--- START ---
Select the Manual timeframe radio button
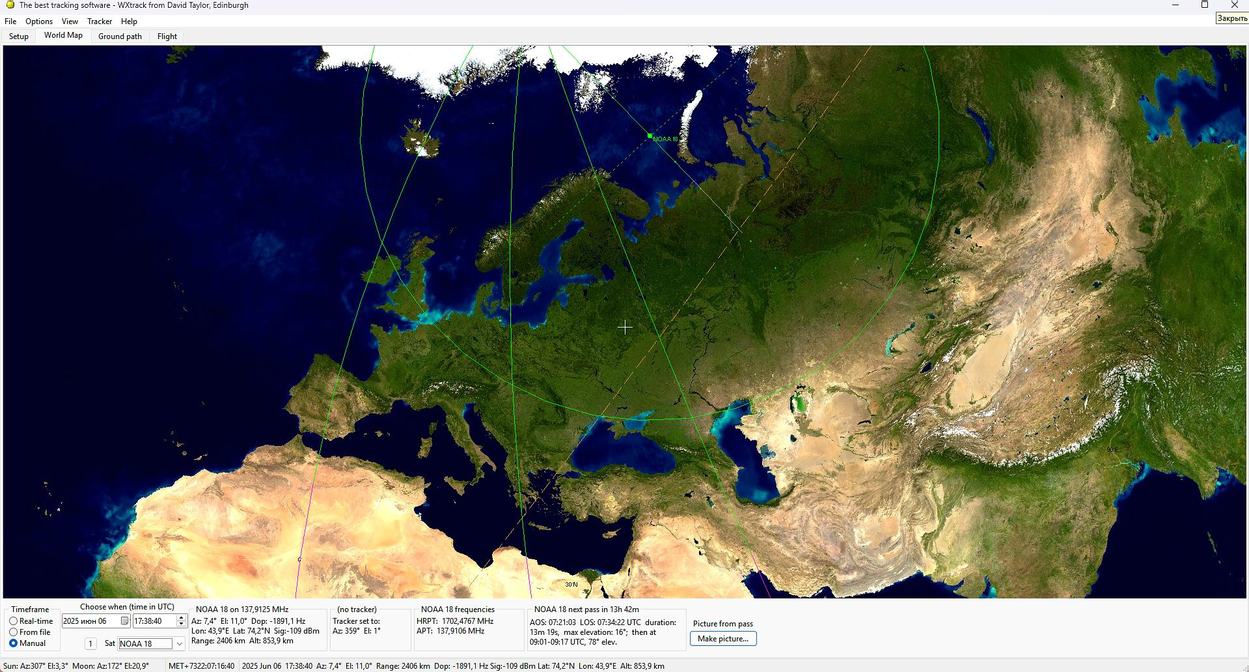This screenshot has width=1249, height=672. [x=14, y=643]
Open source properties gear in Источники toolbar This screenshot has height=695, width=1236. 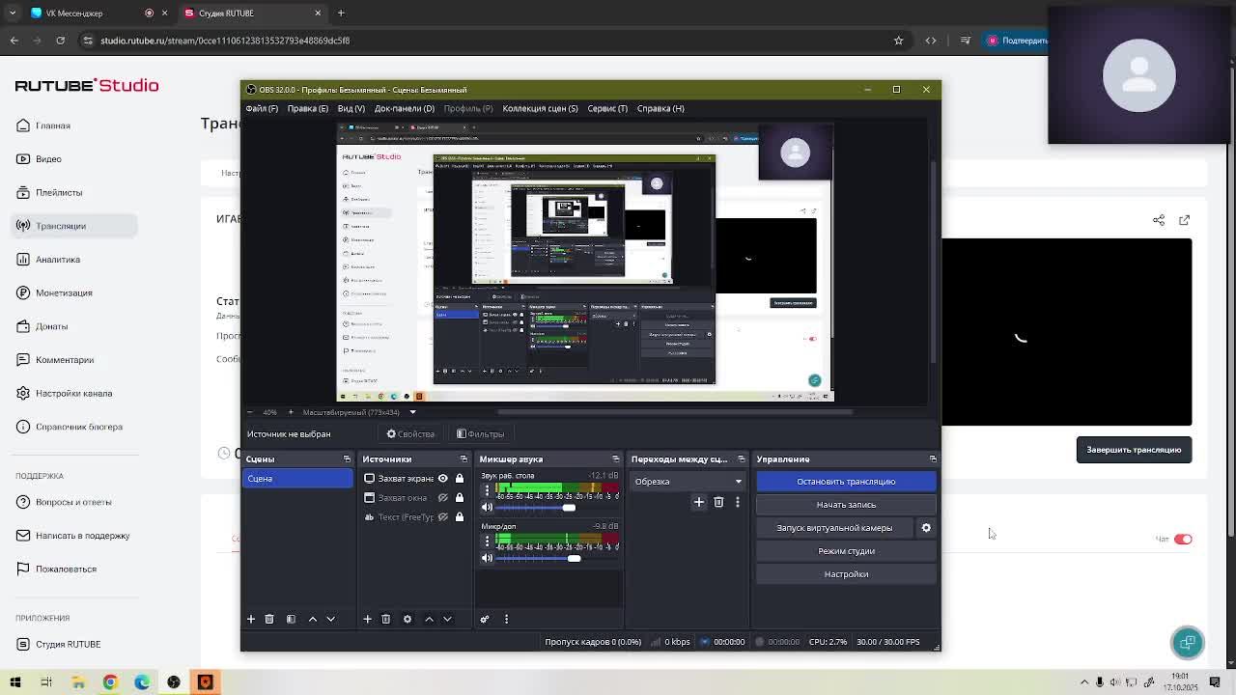pyautogui.click(x=407, y=619)
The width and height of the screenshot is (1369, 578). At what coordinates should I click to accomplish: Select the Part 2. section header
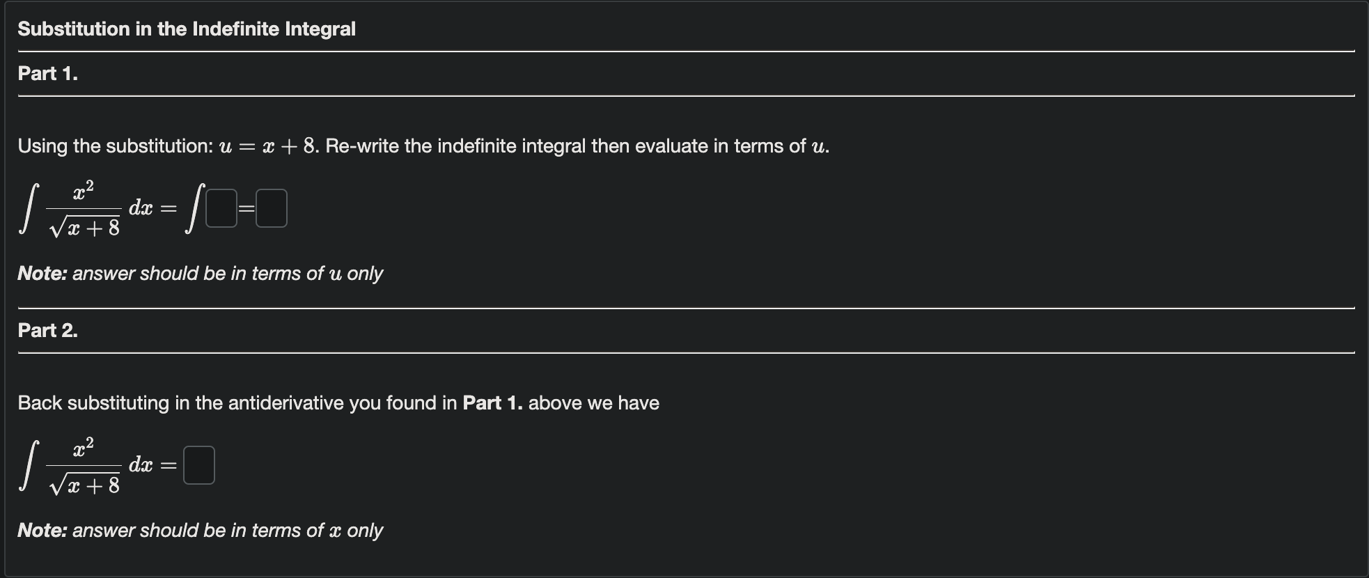click(48, 331)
--- END ---
* **PROBLEM TO SOLVE**
Only the lines from the one containing "The width and" through the last line of the data above, both included, belong in the reply, each restated exactly and without pictures.

* **OUTPUT OF THE TASK**
The width and height of the screenshot is (1369, 578). At what coordinates should I click to accomplish: Select the Part 2. section header
click(48, 331)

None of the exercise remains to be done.